Begin Page extract

A Curtin researcher and team of experts from around the world have discovered that the earliest rocks in our Solar System are more like candy floss than the hard rock we know today.
Published recently in the journal Nature Geoscience, the Science and Technology Facilities Council funded research, conducted by scientists at Curtin University, CSIRO, Imperial College London, the University of Liverpool and the Natural History Museum in London, provided the first geological evidence to support theories about how the earliest rocks were formed.
Lead author of the study, Adjunct Professor Phil Bland, of Curtin University’s Department of Applied Geology, said the study added weight to the idea that the first solid material in the Solar System was fragile and extremely porous, much like candy floss.
“This material compacted during periods of extreme turbulence into harder rock, forming the building blocks to pave the way for planets like the Earth,” Professor Bland said.
“Much in the same way that pebbles in a river are altered when they are subjected to periods of high turbulence in water, our study makes us even more convinced that the same thing happened to the early carbonaceous chondrite rocks, as they travelled through the turbulent nebula billions of years ago.

End Page extract
Begin Entries supplied

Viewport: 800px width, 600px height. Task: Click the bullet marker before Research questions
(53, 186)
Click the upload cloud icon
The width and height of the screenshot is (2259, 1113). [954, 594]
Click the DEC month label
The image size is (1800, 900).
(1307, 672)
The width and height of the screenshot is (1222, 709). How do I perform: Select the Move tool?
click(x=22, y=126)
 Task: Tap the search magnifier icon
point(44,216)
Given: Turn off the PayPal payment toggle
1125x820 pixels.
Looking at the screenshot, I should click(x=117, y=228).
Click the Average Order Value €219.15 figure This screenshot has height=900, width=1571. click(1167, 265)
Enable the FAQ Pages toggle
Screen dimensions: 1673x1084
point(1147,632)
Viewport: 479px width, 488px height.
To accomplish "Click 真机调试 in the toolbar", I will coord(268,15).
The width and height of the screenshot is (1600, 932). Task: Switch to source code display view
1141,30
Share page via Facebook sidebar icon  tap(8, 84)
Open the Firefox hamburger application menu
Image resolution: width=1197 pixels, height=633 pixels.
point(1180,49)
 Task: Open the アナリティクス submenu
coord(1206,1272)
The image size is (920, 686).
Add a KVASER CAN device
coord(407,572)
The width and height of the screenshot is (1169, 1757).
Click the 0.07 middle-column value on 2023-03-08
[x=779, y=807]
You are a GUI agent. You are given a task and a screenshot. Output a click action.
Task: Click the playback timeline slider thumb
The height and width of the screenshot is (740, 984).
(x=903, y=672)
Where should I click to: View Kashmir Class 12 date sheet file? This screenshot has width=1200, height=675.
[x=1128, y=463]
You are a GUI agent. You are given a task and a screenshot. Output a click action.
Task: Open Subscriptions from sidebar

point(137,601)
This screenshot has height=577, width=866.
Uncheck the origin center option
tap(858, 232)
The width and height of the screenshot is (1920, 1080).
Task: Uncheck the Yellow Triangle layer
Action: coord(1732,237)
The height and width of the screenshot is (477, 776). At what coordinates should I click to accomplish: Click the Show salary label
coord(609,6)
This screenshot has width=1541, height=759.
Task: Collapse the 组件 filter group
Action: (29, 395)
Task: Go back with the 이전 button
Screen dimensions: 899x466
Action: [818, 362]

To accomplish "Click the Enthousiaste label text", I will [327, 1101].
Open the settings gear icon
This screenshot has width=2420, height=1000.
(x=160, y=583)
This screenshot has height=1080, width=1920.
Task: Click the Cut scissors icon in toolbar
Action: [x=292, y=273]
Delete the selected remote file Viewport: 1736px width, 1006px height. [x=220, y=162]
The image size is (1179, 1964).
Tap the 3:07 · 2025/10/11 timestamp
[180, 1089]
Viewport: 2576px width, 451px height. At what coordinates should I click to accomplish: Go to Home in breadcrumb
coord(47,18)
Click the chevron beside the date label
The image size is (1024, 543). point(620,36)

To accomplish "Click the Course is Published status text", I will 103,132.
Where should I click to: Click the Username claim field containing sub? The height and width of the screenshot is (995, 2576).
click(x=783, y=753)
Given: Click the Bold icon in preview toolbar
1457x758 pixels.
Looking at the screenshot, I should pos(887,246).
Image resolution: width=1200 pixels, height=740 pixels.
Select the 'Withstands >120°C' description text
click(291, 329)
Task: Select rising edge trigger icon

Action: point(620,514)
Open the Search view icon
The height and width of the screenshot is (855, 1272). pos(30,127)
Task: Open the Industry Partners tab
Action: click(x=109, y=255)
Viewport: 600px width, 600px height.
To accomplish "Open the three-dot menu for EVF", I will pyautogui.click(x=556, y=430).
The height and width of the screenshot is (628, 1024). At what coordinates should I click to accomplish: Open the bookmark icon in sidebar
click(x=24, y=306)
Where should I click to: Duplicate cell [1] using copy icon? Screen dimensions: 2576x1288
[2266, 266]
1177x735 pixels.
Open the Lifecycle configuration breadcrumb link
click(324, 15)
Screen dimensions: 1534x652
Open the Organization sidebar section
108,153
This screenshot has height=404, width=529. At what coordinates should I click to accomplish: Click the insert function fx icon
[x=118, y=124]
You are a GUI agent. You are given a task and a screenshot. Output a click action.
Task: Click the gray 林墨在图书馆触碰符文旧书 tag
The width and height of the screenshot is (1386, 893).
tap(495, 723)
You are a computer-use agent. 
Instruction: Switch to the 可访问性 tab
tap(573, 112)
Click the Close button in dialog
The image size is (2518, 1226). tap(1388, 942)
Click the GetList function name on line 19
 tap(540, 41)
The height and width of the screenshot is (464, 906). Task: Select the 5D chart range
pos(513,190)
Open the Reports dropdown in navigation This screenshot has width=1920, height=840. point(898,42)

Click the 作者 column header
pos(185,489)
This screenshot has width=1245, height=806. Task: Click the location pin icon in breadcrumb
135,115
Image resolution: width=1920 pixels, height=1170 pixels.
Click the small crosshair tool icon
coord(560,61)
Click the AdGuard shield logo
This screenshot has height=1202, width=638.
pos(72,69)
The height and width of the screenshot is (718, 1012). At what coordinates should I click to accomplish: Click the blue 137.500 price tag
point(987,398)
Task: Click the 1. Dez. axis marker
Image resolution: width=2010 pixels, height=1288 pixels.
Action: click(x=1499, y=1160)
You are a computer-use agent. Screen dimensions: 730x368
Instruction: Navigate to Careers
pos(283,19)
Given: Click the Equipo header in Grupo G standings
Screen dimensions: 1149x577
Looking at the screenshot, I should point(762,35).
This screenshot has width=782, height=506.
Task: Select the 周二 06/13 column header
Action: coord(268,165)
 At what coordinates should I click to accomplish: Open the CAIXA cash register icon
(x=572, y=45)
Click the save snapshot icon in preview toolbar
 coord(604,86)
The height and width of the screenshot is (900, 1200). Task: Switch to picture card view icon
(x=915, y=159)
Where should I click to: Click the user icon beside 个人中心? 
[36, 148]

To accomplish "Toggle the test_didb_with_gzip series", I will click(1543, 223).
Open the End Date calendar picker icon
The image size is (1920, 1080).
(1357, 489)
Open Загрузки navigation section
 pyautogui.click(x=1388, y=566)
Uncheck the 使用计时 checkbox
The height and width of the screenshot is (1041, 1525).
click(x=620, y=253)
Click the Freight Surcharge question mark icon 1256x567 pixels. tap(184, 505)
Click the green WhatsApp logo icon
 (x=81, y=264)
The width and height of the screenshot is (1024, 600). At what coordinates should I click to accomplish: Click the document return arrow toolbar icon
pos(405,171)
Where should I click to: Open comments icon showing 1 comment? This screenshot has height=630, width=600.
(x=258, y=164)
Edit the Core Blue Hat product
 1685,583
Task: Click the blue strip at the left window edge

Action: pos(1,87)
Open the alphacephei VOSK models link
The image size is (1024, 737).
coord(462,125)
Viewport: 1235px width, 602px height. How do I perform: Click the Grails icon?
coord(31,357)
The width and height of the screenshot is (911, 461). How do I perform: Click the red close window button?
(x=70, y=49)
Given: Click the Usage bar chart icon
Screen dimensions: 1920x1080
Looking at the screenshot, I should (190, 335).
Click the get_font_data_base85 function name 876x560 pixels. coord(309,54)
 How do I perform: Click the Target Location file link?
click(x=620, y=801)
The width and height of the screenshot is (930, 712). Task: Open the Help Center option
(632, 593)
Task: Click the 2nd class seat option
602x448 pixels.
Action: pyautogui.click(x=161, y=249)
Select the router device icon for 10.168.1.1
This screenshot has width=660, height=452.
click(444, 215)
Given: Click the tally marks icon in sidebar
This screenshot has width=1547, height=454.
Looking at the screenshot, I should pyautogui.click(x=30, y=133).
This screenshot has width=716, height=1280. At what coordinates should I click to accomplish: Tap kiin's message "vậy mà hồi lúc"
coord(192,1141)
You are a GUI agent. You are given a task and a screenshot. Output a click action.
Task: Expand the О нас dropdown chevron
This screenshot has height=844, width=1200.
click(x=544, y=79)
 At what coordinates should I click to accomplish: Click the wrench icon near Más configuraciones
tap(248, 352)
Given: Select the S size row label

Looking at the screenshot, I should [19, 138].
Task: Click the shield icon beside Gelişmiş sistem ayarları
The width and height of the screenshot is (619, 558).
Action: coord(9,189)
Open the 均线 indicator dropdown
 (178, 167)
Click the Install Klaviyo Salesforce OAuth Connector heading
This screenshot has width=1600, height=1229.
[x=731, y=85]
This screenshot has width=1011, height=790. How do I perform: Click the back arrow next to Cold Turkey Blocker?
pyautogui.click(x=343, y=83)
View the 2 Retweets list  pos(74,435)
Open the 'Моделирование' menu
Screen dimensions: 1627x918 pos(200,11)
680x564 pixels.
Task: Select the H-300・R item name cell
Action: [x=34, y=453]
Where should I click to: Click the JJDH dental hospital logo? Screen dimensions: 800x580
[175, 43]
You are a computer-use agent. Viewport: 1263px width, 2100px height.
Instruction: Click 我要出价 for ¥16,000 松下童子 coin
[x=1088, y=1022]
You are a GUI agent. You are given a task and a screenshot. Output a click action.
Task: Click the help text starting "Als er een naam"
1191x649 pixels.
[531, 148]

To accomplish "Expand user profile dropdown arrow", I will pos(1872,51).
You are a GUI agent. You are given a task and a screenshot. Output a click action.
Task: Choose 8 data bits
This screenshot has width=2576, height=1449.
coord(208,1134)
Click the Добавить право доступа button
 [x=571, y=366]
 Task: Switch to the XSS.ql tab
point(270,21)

End Entries supplied

Complete the following »
A – Write out the passage of the article on the earliest Solar System rocks from "A Curtin researcher" to "we know today.".
B – Extend the article on the earliest Solar System rocks with the text that would follow its last sentence.

Responses to the tasks »
A –
A Curtin researcher and team of experts from around the world have discovered that the earliest rocks in our Solar System are more like candy floss than the hard rock we know today.

B –
“However, rather than smoothing their surface, as in the case of a pebble, our research is helping us to see that periods of high turbulence caused the dust to compact and harden over time to form these first tiny rocks.”
Professor Bland said the findings came after researchers carried out an extremely detailed analysis of a fragment of an asteroid, known as a carbonaceous chondrite meteorite, which had come from the asteroid belt between Jupiter and Mars.
“These rocks were originally formed in the early Solar System when microscopic dust particles collided with one another, sticking together and coalescing around larger grain particles called chondrules, which were around a millimetre in size,” he said.
According to Professor Bland, the approach used to analyse the sample could open up a number of new areas of research.
“We used an electron back-scatter diffraction technique, which fires electrons at the sample so that researchers can observe the resulting interference pattern using a microscope in order to study the structures within,” he said.
“This technique enabled us to study the orientation and position of individual micrometre-sized dust particles that had coalesced around the chondrule.”
The team found that the grains coated the chondrule in a uniform pattern, which they deduced could only occur if this tiny rock was subjected to shocks in space, possibly during these periods of turbulence.
Professor Bland said the new method would allow researchers, for the first time, to quantitatively reconstruct the accretion history of the most primitive solar system materials in great detail.
“Our work is another step in the process that is helping us to see how the rocky planets and moons that make up parts of our Solar System came into being” he said.
Professor Bland said the research team would next focus on how the earliest asteroids were built.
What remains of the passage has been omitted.